Directeur de l’horticulture, Macoumba Diouf a, lors d’un entretien accordé à Rewmi Quotidien, abordé les sujets d’actualité. En trois questions, il est revenu sur le sous-secteur de l’horticulture, la tenue de la prochaine présidentielle et la question de la double nationalité.

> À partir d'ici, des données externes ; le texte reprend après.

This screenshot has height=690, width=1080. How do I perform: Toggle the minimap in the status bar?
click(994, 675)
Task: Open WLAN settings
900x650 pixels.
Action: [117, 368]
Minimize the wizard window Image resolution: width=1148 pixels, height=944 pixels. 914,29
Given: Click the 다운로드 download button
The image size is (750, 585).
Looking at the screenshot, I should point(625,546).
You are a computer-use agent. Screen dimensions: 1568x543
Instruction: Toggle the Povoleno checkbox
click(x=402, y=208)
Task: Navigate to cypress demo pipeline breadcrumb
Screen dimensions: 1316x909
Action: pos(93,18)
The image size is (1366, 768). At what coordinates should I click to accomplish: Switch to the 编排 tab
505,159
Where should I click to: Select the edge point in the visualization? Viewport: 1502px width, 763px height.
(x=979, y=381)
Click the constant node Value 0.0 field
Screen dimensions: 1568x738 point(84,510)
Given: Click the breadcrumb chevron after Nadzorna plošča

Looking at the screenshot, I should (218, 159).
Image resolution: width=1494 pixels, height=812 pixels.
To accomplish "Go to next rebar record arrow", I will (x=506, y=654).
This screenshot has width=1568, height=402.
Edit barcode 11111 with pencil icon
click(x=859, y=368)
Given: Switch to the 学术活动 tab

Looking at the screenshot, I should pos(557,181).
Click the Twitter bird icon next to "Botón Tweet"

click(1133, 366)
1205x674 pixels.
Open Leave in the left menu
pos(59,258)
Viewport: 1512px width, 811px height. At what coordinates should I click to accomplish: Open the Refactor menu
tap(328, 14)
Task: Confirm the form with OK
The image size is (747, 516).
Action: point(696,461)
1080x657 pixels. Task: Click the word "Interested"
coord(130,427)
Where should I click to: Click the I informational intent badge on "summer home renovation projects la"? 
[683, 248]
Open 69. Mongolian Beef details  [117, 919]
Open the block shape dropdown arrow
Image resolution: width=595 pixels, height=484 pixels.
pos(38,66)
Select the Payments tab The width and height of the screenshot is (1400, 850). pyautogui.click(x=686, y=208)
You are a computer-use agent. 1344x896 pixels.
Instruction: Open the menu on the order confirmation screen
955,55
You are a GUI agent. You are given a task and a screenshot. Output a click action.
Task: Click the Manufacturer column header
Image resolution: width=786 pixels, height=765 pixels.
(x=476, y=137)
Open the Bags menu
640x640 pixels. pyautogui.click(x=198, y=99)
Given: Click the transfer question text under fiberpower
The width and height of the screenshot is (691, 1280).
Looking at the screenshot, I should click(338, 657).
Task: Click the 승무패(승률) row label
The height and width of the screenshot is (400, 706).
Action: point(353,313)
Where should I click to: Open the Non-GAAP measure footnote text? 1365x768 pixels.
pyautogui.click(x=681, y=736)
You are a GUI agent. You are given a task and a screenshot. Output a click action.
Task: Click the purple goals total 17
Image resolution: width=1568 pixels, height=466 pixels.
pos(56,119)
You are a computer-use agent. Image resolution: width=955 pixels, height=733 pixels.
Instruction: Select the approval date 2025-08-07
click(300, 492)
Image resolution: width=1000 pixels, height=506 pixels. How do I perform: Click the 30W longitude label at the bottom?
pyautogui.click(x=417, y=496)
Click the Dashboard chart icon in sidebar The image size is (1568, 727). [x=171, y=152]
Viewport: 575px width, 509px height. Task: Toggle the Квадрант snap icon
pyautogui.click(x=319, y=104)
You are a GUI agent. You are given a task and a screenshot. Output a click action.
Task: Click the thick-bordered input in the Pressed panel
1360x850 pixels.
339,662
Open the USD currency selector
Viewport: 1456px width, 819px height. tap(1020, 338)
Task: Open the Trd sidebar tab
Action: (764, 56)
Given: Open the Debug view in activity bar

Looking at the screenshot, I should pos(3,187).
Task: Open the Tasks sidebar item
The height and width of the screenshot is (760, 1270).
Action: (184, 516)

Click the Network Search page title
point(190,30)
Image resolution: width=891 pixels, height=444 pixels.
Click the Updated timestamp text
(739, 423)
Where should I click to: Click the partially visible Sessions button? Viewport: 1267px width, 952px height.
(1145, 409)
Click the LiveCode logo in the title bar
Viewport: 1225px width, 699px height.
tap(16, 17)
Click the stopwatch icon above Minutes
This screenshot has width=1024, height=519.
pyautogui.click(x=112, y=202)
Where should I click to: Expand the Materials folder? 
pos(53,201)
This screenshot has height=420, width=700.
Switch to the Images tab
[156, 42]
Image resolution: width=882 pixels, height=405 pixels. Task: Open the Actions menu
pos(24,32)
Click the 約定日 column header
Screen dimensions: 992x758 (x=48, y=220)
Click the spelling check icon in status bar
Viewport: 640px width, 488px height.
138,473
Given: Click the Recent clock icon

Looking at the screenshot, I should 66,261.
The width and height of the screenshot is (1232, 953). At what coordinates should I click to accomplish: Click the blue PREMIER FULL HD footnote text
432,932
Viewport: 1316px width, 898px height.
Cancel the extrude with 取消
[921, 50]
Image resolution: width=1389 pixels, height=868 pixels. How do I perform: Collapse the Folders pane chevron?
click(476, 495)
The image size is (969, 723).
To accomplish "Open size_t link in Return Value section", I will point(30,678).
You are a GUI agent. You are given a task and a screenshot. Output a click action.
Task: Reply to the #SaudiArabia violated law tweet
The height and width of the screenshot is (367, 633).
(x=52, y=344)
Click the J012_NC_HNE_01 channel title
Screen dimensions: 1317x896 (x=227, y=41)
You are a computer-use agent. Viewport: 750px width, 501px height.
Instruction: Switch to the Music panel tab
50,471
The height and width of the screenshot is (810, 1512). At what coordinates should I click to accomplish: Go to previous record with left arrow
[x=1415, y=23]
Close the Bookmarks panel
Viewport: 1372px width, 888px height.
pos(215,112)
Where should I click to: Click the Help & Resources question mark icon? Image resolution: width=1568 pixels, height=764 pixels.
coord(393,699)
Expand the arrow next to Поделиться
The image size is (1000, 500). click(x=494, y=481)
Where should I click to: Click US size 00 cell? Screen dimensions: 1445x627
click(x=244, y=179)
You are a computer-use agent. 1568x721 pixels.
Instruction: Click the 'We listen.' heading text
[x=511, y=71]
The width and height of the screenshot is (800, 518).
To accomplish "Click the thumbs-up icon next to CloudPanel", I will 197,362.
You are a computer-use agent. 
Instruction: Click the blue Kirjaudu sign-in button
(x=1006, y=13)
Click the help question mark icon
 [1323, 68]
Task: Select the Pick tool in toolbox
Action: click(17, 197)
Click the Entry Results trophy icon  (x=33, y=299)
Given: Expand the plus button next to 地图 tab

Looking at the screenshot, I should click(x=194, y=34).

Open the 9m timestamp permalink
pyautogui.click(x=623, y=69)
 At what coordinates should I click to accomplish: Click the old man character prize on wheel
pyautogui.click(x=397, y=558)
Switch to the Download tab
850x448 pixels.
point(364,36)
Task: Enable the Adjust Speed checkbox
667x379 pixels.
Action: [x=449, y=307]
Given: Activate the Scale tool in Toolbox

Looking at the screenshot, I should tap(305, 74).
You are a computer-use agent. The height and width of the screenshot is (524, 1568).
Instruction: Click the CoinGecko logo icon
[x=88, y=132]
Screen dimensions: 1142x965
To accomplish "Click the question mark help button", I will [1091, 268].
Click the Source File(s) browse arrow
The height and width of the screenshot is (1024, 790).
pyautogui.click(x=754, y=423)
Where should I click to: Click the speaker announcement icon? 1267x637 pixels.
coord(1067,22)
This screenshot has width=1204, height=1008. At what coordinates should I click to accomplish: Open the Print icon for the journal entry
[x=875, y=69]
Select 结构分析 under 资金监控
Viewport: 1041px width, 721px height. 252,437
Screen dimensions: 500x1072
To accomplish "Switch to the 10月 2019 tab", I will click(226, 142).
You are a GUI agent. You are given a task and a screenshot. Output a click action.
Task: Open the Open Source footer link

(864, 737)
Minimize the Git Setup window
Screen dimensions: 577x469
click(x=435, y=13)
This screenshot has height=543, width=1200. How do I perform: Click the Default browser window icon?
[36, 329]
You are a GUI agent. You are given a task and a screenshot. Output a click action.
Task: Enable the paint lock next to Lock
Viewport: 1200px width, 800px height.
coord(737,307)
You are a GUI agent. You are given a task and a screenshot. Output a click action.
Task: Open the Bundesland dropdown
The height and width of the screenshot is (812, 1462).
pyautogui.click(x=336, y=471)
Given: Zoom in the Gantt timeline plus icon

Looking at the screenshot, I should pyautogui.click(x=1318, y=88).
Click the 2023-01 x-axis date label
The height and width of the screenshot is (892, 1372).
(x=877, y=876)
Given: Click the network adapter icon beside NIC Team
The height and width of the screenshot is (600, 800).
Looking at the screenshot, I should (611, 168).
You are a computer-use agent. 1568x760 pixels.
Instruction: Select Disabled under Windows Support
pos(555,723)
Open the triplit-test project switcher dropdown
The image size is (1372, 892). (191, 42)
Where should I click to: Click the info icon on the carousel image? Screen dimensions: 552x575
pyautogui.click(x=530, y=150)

Le sous-secteur de l’horticulture

« Le Plan Sénégal Émergent (Pse), devenu le référentiel en matière de politique économique et sociale de notre pays, place l’agriculture de manière générale au cœur de ses priorités. Du fait que l’agriculture est le sous-secteur par excellence porteur de croissance mais aussi et surtout porteur de développement inclusif ou de richesses partagées par un plus grand nombre de Sénégalais. Le Pse donne une place de choix à l’horticulture en ciblant quatre filières. Il s’agit du riz, de l’arachide, de l’oignon et les fruits et légumes de contre-saison destinés à l’export. Pour la dernière filière, un objectif de 157.500 tonnes d’exportation est ciblé pour 2017 ; on en est actuellement à 90.635 tonnes. Sur quatre filières de notre agriculture dont deux horticoles, cela veut dire si on compare en terme de superficie l’agriculture pluviale par rapport à l’horticulture, cette filière a la part belle dans ce pays en termes d’objectifs fixés par le gouvernement. Nos autorités accordent un intérêt particulier à ce secteur parce que l’horticulture est devenue l’or vert du Sénégal. L’horticulture est devenue le secteur le plus dynamique et le plus performant de l’agriculture sénégalaise. De 2012 à nos jours, les productions ont augmenté de manière particulièrement satisfaisante même si une tendance haussière a été enregistrée avant. La production est passée de 905.000 tonnes à 1.133.430 tonnes en 2015. C’est une augmentation qui tourne aux environs de 5 à 10 % tous les ans et de manière constante. L’autre indice est que les exportations sont passées de près de 67.000 tonnes en 2012 à 90.635 tonnes en 2015. C’est une augmentation qui tourne entre 15 et 20 %. Donc, ce secteur ne peut que mieux se comporter. Et ce n’est pas fini parce que ce sont des rentrées de devises. Ce n’est pas moins de 50 milliards annuel pour ces exportations. Ce n’est pas également moins de 75 à 85 milliards F Cfa d’économie de devises qui devraient partir. Presque 100 milliards d’économie annuelle qui vient seulement de trois secteurs notamment l’oignon, la carotte et la pomme de terre. L’horticulture, c’est l’avenir de la culture sénégalaise et le potentiel est loin d’être exploité. Car, ce secteur peut mieux faire. »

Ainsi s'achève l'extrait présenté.